Subcutaneous Semaglutide in Systemic Scleroderma
NCT06149260 · Unknown status
Last updated 2026-05-28This clinical trial is testing whether a medication called semaglutide, given as an injection under the skin, can help people with systemic scleroderma by measuring changes in skin thickness over 24 weeks.
Status Unknown status The sponsor has not confirmed the status recently.
Phase Phase 1 Checks safety and dosing in a small group.

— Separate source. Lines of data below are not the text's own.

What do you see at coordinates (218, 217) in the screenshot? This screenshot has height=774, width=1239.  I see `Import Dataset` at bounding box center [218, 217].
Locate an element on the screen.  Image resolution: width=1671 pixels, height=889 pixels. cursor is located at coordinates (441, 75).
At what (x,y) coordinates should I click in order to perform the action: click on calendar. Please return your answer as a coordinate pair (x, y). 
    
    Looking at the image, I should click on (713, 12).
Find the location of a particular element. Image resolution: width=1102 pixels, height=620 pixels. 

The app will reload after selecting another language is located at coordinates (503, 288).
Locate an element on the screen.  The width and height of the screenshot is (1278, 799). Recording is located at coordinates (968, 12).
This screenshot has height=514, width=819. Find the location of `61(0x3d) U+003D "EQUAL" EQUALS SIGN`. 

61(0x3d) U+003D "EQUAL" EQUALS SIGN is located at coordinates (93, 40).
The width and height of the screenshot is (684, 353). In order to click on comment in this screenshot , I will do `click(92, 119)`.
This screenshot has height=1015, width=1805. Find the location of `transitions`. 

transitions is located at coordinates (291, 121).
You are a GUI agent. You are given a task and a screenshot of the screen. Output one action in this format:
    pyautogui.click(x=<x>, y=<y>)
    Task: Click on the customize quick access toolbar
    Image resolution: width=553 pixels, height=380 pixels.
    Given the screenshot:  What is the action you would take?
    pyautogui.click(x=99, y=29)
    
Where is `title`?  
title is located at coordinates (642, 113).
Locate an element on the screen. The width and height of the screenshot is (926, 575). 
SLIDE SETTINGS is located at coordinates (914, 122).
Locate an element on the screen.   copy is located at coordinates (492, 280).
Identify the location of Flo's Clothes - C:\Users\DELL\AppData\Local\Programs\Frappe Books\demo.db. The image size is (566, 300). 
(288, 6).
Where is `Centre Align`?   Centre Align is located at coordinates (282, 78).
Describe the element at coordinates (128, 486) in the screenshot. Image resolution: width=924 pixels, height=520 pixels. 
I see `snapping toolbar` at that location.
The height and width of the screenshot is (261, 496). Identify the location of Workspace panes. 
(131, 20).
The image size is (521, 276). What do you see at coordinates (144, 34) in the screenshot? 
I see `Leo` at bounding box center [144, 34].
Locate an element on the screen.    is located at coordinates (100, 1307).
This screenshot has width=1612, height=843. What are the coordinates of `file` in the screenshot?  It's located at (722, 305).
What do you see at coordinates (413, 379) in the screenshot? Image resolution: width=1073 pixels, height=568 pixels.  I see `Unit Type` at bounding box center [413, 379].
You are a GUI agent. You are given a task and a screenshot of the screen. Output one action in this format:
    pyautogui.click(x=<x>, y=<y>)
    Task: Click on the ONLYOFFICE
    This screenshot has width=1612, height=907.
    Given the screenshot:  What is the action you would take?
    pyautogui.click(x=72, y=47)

Type Interventional (clinical trial)
Design open-label (no blinding) treatment study
Participants 10 people Planned (estimated).
Who can join Ages 18–65 · all sexes
Timeline Started 2024-02 · est. completion 2024-12
Where 1 site · China
What this study is testing ClinicalTrials.gov NCT06149260 ↗
Description as written by the study sponsor.
This trial will study the safety and efficacy of subcutaneous semaglutide for the treatment of Systemic Sclerosis
Treatments tested
- Semaglutide Pen Injector Drug
Inject semaglutide subcutaneously once weekly, on the same day each week, at any time of day, in a dose increasing mode: the initial dose of 0.25mg QW (once a week), increased to 0.5mg QW after 4 weeks, and then maintained 0.5mg until the end of treatment in total 24 weeks.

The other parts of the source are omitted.